***** Excerpt provided

USNS Potomac (T-AO-150) was a United States Navy Maumee-class oiler in non-commissioned service with the Military Sea Transportation Service, later Military Sealift Command, from 1957 to 1961.

Potomac, fifth U.S. Navy ship to bear the name, was laid down at Sun Shipbuilding and Drydock Company at Chester, Pennsylvania,
on 9 June 1955 and launched on 8 October 1956, sponsored by Mrs. T. H. Robbins, Jr. She entered non-commissioned U.S. Navy service under the control of the Military Sea Transport Service (MSTS) with a primarily civilian crew on 30 January 1957.

**********

#### Instruction 1:
Quote the passage on USNS Potomac from "USNS Potomac (T-AO-150)" to "30 January 1957.".
The entries that follow have no connection to the passage above.

***** Data

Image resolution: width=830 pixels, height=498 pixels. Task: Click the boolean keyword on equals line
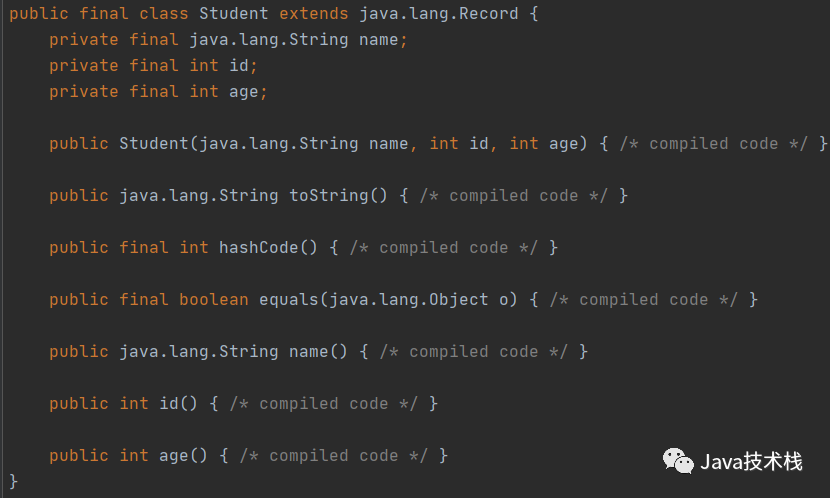(213, 300)
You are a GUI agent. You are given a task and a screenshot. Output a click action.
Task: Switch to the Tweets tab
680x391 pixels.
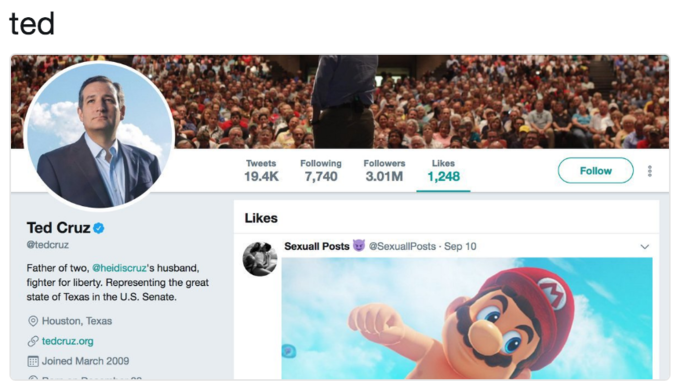261,170
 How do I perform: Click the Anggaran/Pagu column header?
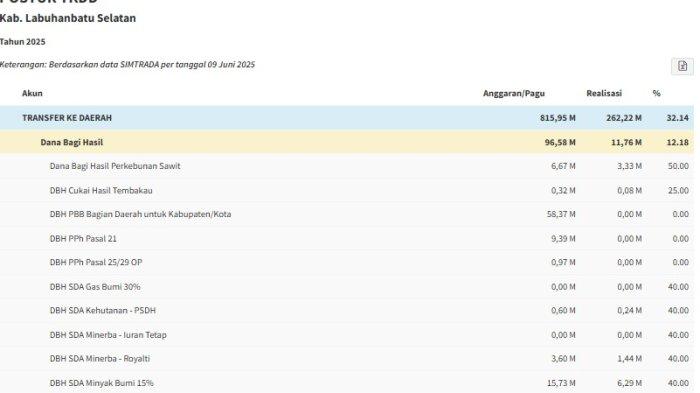pyautogui.click(x=514, y=93)
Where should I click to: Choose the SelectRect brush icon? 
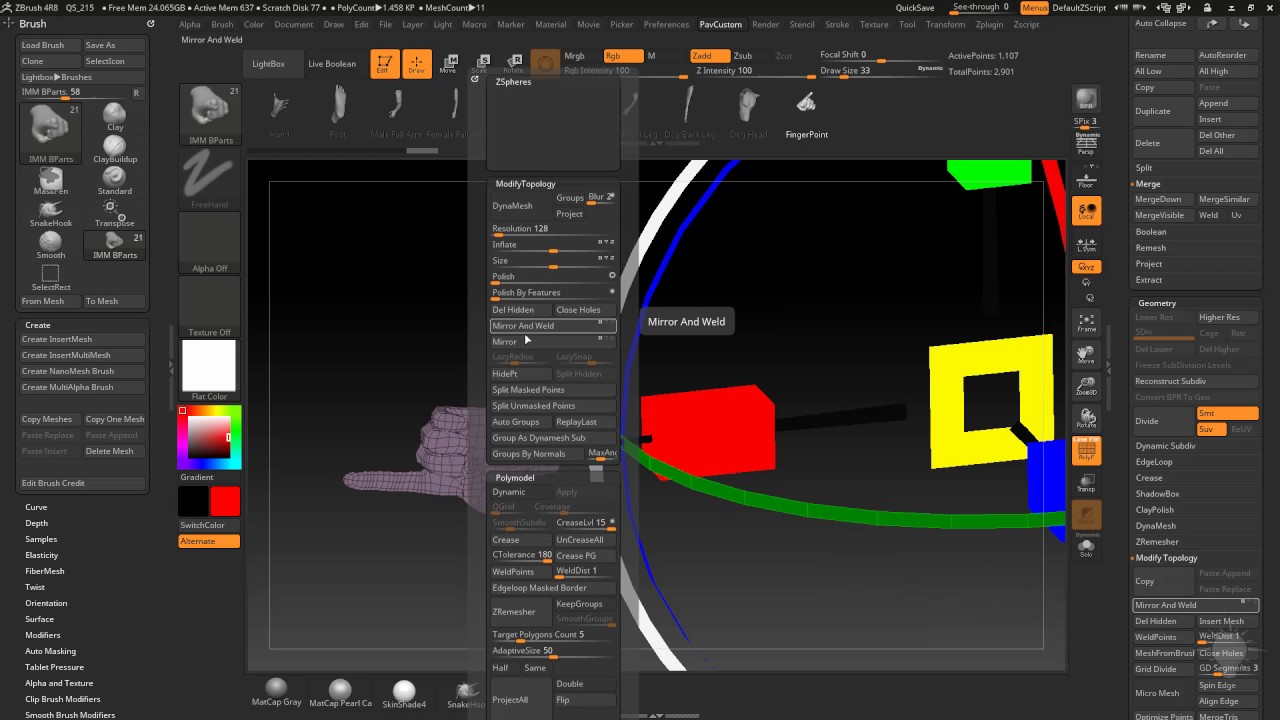pyautogui.click(x=50, y=273)
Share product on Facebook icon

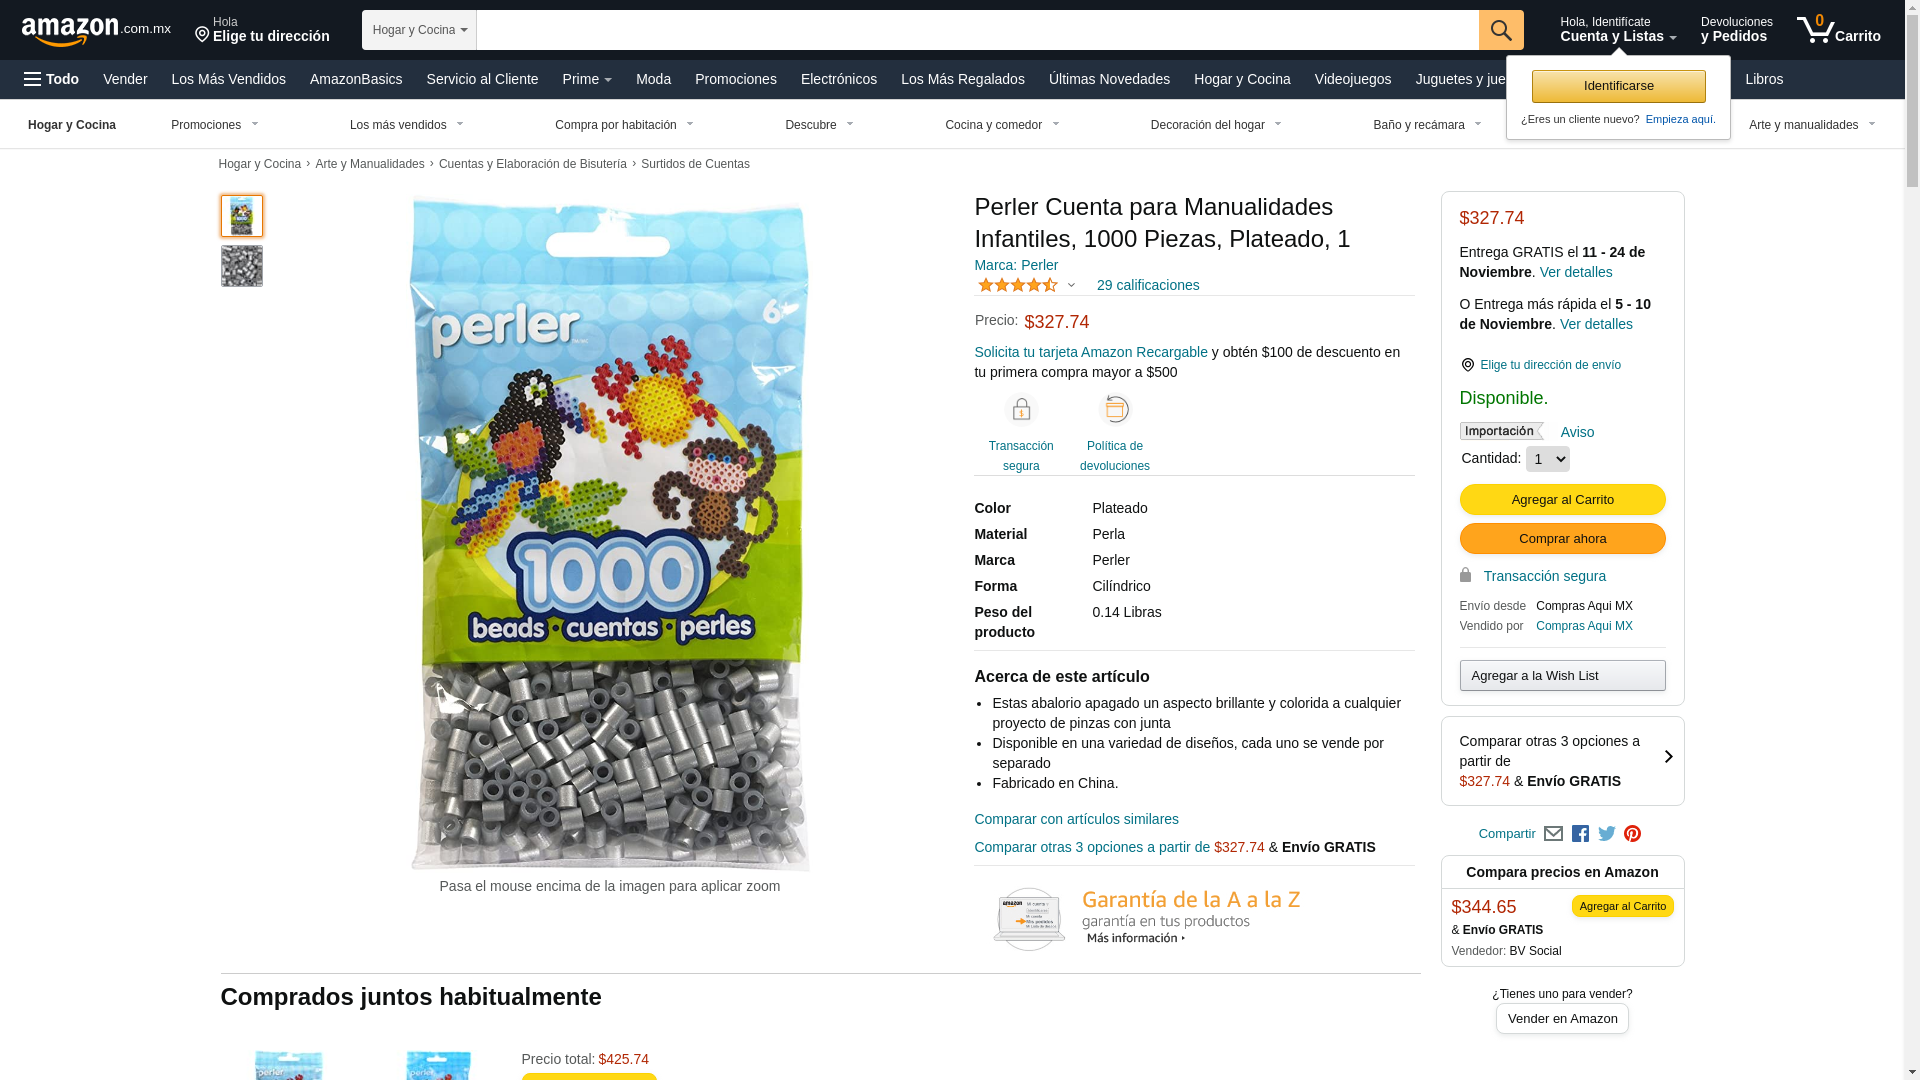[1580, 834]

**********

#### Instruction 2:
Update the entries from the line with "You are a GUI" to the line with "pyautogui.click(x=514, y=93)" by replacing "column header" with "column heading", and keep everything else unchanged. Return only those lines, and omit the pictures.

#### Complete answer 1:
USNS Potomac (T-AO-150) was a United States Navy Maumee-class oiler in non-commissioned service with the Military Sea Transportation Service, later Military Sealift Command, from 1957 to 1961.

Potomac, fifth U.S. Navy ship to bear the name, was laid down at Sun Shipbuilding and Drydock Company at Chester, Pennsylvania,
on 9 June 1955 and launched on 8 October 1956, sponsored by Mrs. T. H. Robbins, Jr. She entered non-commissioned U.S. Navy service under the control of the Military Sea Transport Service (MSTS) with a primarily civilian crew on 30 January 1957.

#### Complete answer 2:
You are a GUI agent. You are given a task and a screenshot. Output a click action.
Task: Switch to the Tweets tab
680x391 pixels.
261,170
 How do I perform: Click the Anggaran/Pagu column heading?
pyautogui.click(x=514, y=93)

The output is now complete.